The people of ancient Mexico ate many foods that were unknown to Europeans in the 1500s. These foods are still an important part of the Mexican diet. Among them are corn, tomatoes, squash, avocados and many varieties of beans and peppers. Another food that ancient Mexicans gave to the world was chocolate, which had a very special meaning to the Mayas, Aztecs, and other Indian civilizations. Cacao beans - from which chocolate is made - were sometimes used as money. A bitter drink made from the beans was considered sacred and was reserved only for priests and rulers. Chocolate sweetened with sugar is popular all over the world, but the people of Mexico have a special fondness for it.

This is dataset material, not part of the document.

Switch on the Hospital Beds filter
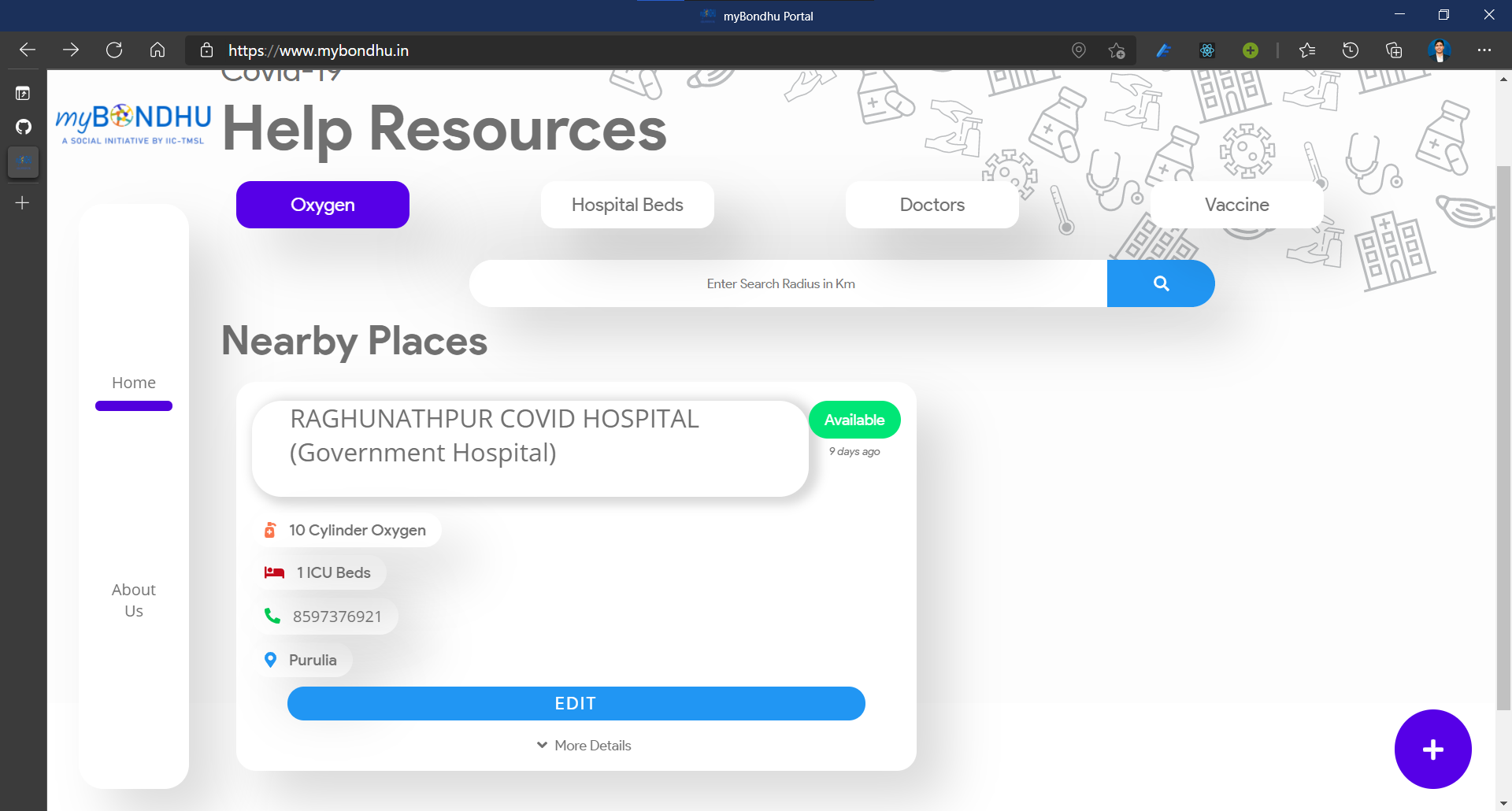This screenshot has width=1512, height=811. point(627,205)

Of all the foods native to Mexico, corn is the most popular and most important, in modern times as well as in the past. The corn tortilla — a kind of thin, flat pancake — accompanies almost all Mexican meals, either as bread or as part of the main dish. A versatile food, the tortilla can be toasted or fried, rolled or folded, stuffed with meats or vegetables, or topped with rich sauces. Many modern Mexican cooks make their tortillas from a specially prepared dough called masa, or they buy them every day from tortillerías, stores that sell freshly made tortillas. In some rural areas, however, tortillas are still made in the age-old way. Kernels of dried corn are cooked in lime water until soft and then are ground by hand with the mano and metate, stone grinding implements used for centuries by the Indians of Mexico. Pieces of the soft corn dough are shaped and flattened by hand until they are just the right thickness. Then they are cooked over an open fire on a clay or metal griddle called a comal. Tortillas made by this method are delicious, but the process takes a great deal of time. It is not surprising that modern Mexican cooks use shortcuts in preparing this important food.

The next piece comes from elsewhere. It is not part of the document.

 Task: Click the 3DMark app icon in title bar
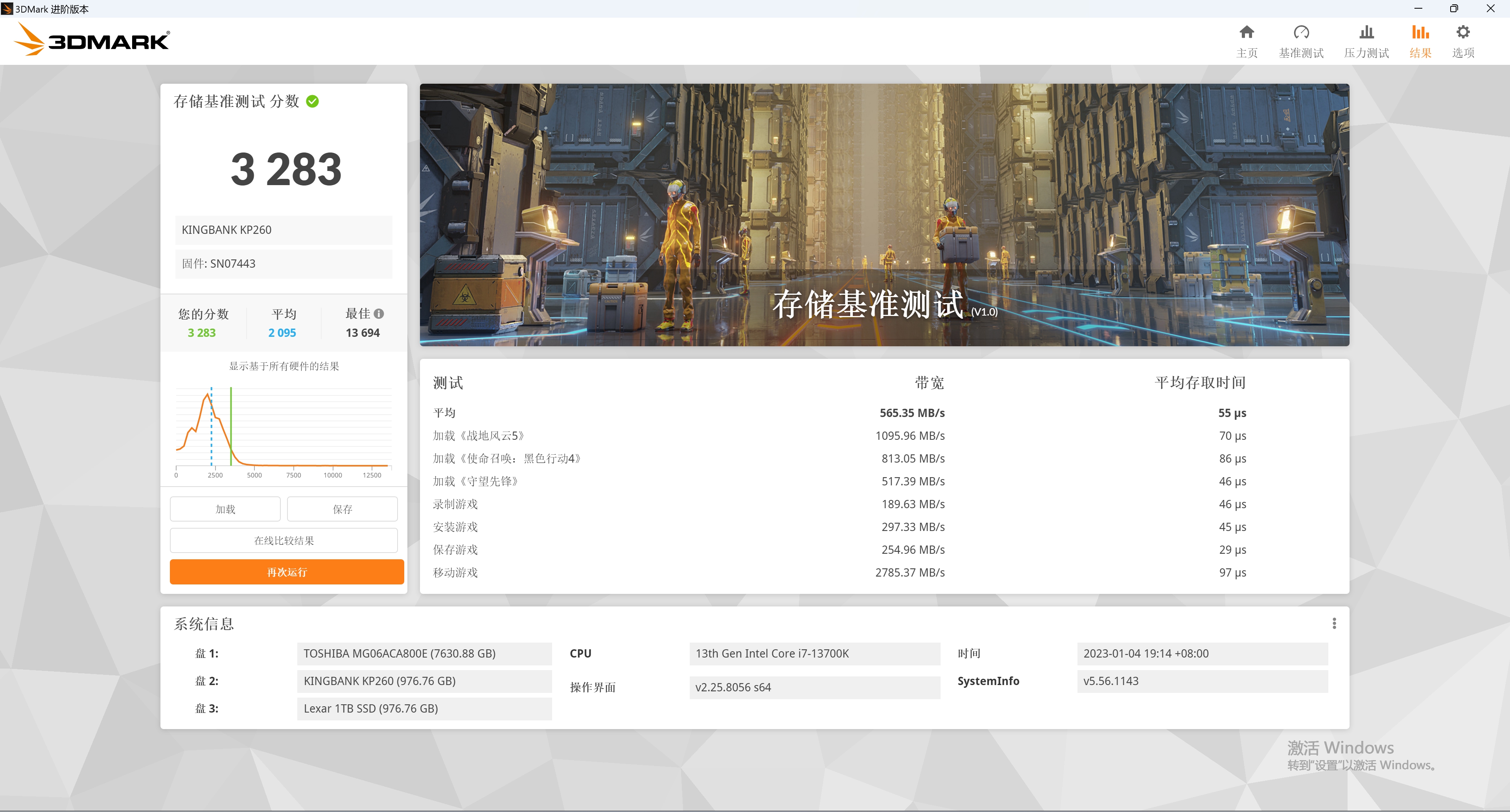[7, 9]
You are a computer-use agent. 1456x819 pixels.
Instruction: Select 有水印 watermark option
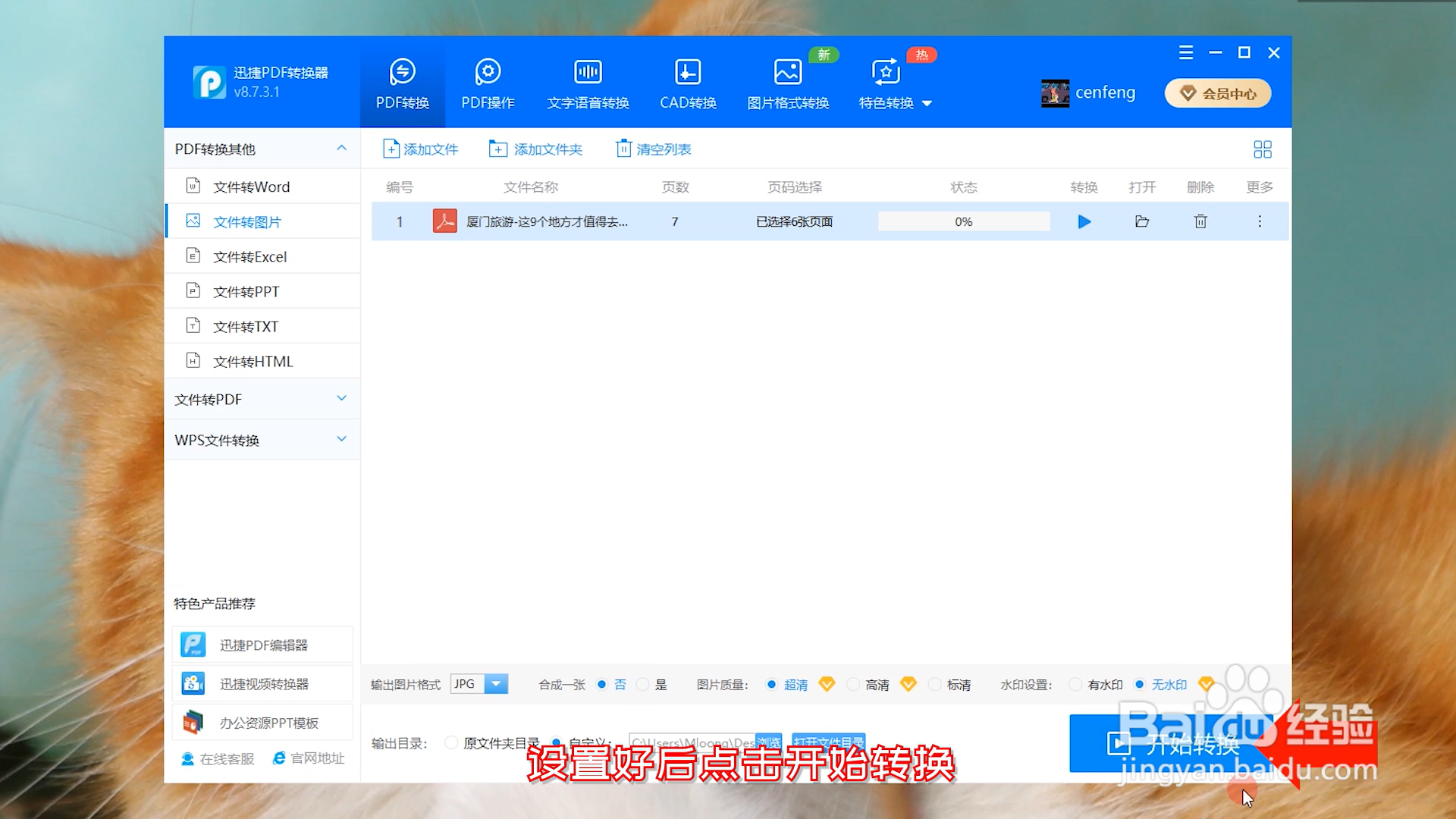tap(1075, 685)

Another native food essential to Mexican cooking is the chile, or pepper. Relatives of the familiar bell pepper, Mexican chiles come in many sizes, colors, and flavors. Some are more than twelve inches long, while others are no bigger than a dried bean. When they are young, chiles are usually various shades of green and yellow. When they become ripe, most of them turn bright red or orange. Many chiles have a sweet, mild flavor, but some are so hot that they make your eyes water just to smell them. These fabulous peppers have beautiful names such as jalapeño, poblano, and serrano. They give a special flavor to a great variety of Mexican dishes.

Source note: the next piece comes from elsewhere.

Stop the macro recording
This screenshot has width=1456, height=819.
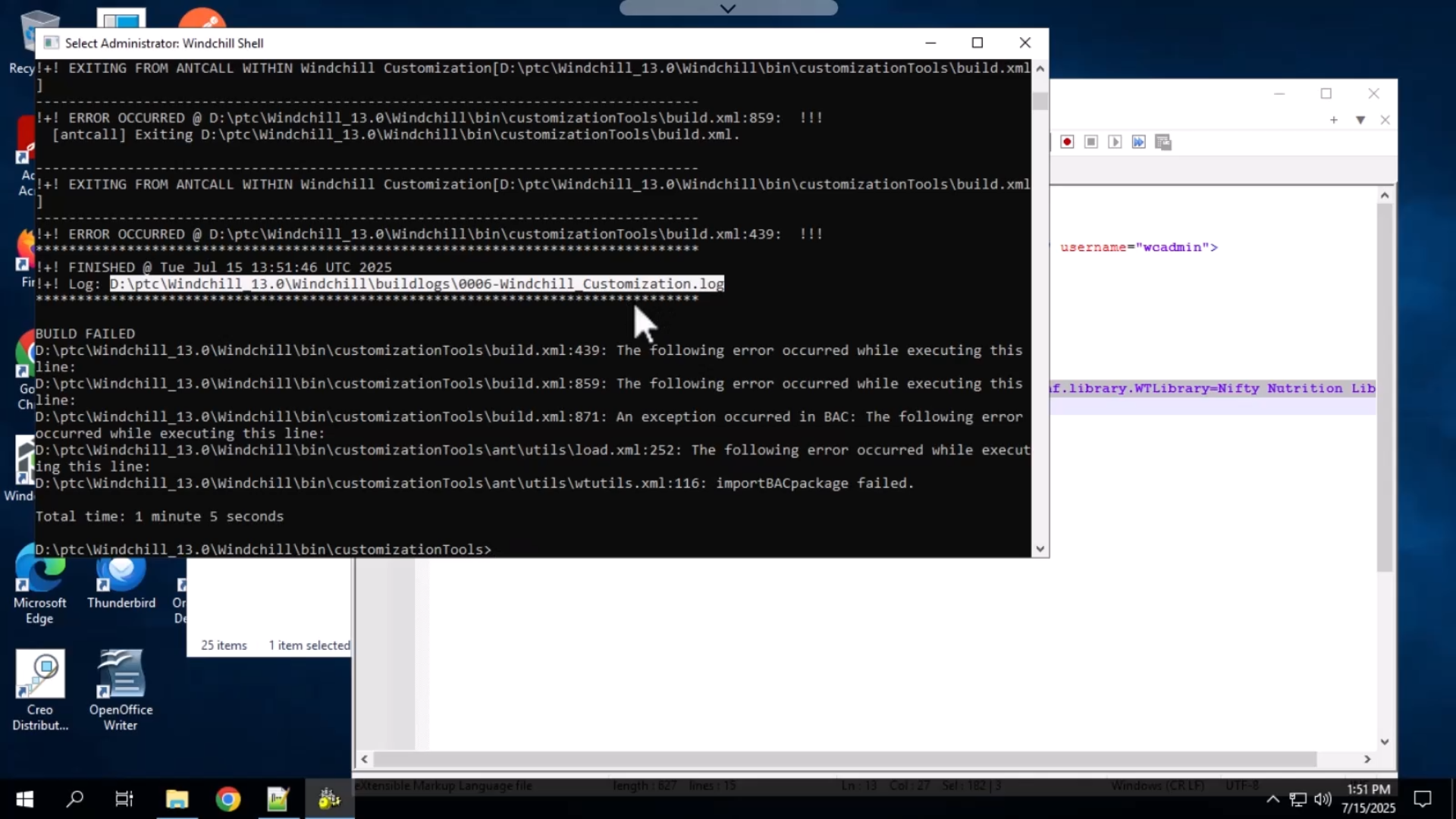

Mexican cooking also depends on many ingredients that are not native to the country but were brought from Europe by the early Spanish settlers. Beef, chicken, and pork are European contributions to the Mexican table. The only domestic animals used for food by the Aztecs and other Indians were wild turkeys and small, fat wild dogs. Rice and wheat also arrived with the European settlers, as did spices such as cinnamon and cloves. Because of their European heritage, modern Mexicans enjoy apples and peaches in addition to the papayas, mangoes, and other tropical fruits known to their Indian ancestors.